Our changing understanding of comets and asteroids owes much to the availability of much larger telescopes and more sensitive detectors than existed just a few years ago. Astronomers now can observe outbursts on faint minor planets that would not have been possible until recent years. Presumably, outbursts and plumes coming from some minor planets have always happened, but we did not know about them until recently. Since these behaviors superficially resemble cometary behavior, astronomers had little choice but to classify these objects as comets, though the underlying mechanisms may be markedly different. Perhaps terminology and classification will continue to change, and eventually they will catch up with the observations. For now, we can list a few general characteristics of comets that differentiate them from asteroids. The measured density of a comet is usually very small, something like 0.1–1.2 g/cm3. They are better described as small ice-rocky amalgams that have very elliptical, highly inclined, and sometimes retrograde orbits around the sun. A key characteristic is their emission spectra.
Conclusion
At the very least, it appears that the solar system has a second asteroid belt beyond the orbit of Neptune. This ought not to be any more surprising than that there is an asteroid belt between the orbits of Mars and Jupiter. While we probably would expect the objects in the second asteroid belt to be icy, why would we expect all members of the classical asteroid belt to be rocky? Being much closer to the sun, objects in the inner solar system are low in ice content, but why would the transition point be beyond the outer edge of the classical asteroid belt? That is, the inner portion of the belt likely is rocky, but the outer portion could be icier. Why would the transition from rock to ice be stark? Why could not the transition be gradual, with an increasing trend in ice percentage with increasing distance from the sun in the asteroid belt? Furthermore, objects in the asteroid belt are not static—objects in the main belt probably are jostled and moved to higher and lower orbits. Hence, an icier body from the outer edge could migrate into the inner portion of the belt.

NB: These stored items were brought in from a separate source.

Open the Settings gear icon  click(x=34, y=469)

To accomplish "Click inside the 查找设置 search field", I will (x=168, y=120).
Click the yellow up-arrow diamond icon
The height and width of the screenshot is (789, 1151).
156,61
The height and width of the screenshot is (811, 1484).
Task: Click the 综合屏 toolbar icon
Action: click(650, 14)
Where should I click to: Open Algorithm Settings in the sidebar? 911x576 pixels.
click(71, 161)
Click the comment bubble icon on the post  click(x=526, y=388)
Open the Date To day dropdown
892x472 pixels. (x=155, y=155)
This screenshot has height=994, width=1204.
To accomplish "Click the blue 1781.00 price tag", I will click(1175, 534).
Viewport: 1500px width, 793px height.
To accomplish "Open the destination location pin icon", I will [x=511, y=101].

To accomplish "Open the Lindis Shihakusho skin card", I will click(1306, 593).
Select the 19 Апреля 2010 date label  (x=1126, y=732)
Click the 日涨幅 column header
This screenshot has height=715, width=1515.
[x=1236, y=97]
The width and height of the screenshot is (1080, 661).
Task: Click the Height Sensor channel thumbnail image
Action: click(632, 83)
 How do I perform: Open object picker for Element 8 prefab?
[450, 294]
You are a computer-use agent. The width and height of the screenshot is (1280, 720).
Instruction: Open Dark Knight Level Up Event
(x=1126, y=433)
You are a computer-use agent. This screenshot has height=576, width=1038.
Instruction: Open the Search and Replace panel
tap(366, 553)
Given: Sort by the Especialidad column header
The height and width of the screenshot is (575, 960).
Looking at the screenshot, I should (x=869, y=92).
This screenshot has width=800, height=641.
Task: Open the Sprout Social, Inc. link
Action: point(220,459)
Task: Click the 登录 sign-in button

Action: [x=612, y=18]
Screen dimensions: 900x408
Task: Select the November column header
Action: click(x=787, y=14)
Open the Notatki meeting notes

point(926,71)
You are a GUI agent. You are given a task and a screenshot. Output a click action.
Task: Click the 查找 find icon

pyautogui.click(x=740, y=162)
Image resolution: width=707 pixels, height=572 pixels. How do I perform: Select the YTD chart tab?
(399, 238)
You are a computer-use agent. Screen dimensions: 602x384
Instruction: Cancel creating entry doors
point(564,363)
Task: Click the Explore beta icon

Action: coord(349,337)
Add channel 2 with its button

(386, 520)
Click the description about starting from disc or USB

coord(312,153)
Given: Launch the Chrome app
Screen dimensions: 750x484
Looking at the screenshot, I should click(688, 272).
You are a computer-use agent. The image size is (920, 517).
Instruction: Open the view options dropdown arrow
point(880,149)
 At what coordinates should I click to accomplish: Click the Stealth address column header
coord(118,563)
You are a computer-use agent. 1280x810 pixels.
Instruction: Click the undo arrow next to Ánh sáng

For a long time, astronomers have assumed a 4.6 billion year evolutionary history of the solar system. Through a process not really understood, a cloud of gas with a small component of dust supposedly began to collapse under its own gravity. Most of the material fell to the center to produce the sun. The remaining material collapsed into a disk outside the forming sun. Through another process not really understood either, the disk material supposedly began to accumulate into larger particles. Astronomers call the hypothetical growing particle planetesimals. The largest planetesimals accumulated enough mass so that their gravity dominated their respective regions. These growing objects became the planets. The remaining material formed the planetary satellites, minor planets, and comets. No object became dominant in either of the two asteroid belts. The gravity of the outer planets stirred up the outer asteroid belt to populate the Oort cloud, from which long-period comets supposedly come. Because of their close proximity to the forming sun, planetesimals in the inner solar system were sufficiently heated to remove the lighter, volatile elements, leaving only higher melting and evaporation point materials in those planetesimals. According to the evolutionary theory, this explains why the inner, terrestrial planets are rocky. Being much farther from the sun, the planetesimals that formed the Jovian planets and other objects of the outer solar system remained cold and hence retained their lighter materials. This supposedly explains the composition of outer solar system objects being rich in volatiles.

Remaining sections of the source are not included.